8 best practices for writing content

Jan 10th, 2014

Have you seen our content marketing blog post on The Drum website yet? If you’re looking to enhance your content marketing strategy, check this out…

Although it has always really been the case, the last couple of years has seen the relationship between content and SEO become ever more important.

Today, brands and site owners cannot afford to do anything other than to produce informative and engaging content that people actually want to read and share. Do this, and ensure that it continues to be done regularly, and your site’s SEO performance will then follow.

However, a little optimisation is still needed. As a fellow professional told me a few months ago, “…although producing good content regularly is the key, there is no point in writing novels and literary works of art if search engines can’t find them.”
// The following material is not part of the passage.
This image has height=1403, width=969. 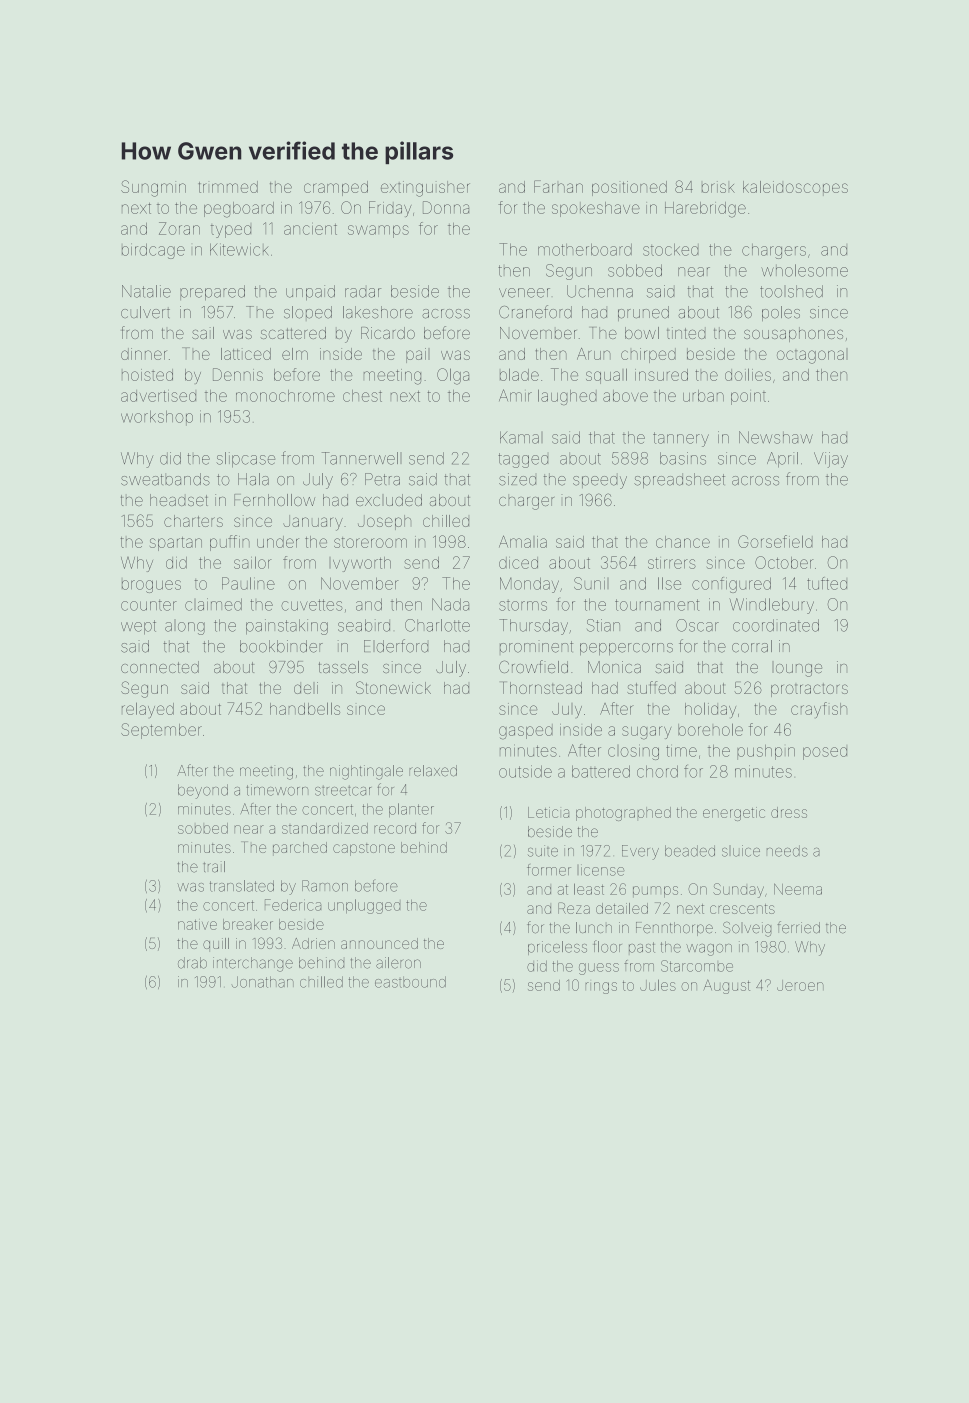 What do you see at coordinates (160, 667) in the image?
I see `connected` at bounding box center [160, 667].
So what things should be considered in order to achieve a happy medium? Well the following tips can provide a good starting point before writing content with SEO in mind:

1. Carefully select keywords

  • Include a selected keyword in your copy or headline that is relevant to problem/question your content is trying to solve
  • Think about selecting one primary keyword and some supporting ones to go along with it
  • Target a low number of SEO keywords per page (ideally no more than five, less if they’re all very similar)
  • Use the exact term where possible, but don’t force it
  • Only include keywords if they fit naturally into the content

2. Think about your headlines and titles

These need to be as ‘sticky’ as possible because, if it isn’t enticing /appealing, the content won’t be read. Also, it is worth bearing in mind that the headline will also be used when it is shared on social networks.

3. Make sure the content delivers on your headline

Eight out of 10 people will read headline copy, but only two out of 10 people will read the rest. Because many people initially skim over articles, they won’t stick around and digest it properly if they don’t think your content is addressing your headline.

4. Reel in your audience with a killer intro

You could open your content:

  • By posing a question
  • With a quote
  • With an anecdote
  • By quoting an interesting fact
  • By being contextual
  • By painting a picture in your reader’s mind
  • With an analogy

5. Break up your text

Using sub-headings, short paragraphs, call-out boxes and bullet pointed or numbered lists, for example, will make information easier to digest. It will also help those people skimming and scanning your content. Additionally, sub-headings do also have a minor SEO benefit, too.

6. Insert images

Backing up your content with screenshots, infographics, charts etc. can convey a message more powerfully than words alone. However, it is also important to bear in mind that there are strict copyright laws surrounding the use of images, so you must make sure that any image that you use on your site is there with the permission of its owner. Or, use copyright free image websites such as iStock or ShutterStock.

*Note: it is also wise to tag your images and give them alt text to help search engines to work out what they are.

7. Think about internal links

Linking your visitors to another piece of related content will ensure that you are keeping them on your site and exposing them to more of your content. There is also a significant SEO benefit in doing this too, as editorial and mid content internal links provide citation, which is any mention of your brand online with or without a link.

8. Set goals for every single piece of content that you produce

You might want a piece of content to specifically generate leads or to be shared on social media. Whatever it is, make sure that you have a goal in mind before writing, as your content should be shaped around achieving this aim. Never sacrifice the user experience to force your copy to meet an SEO goal.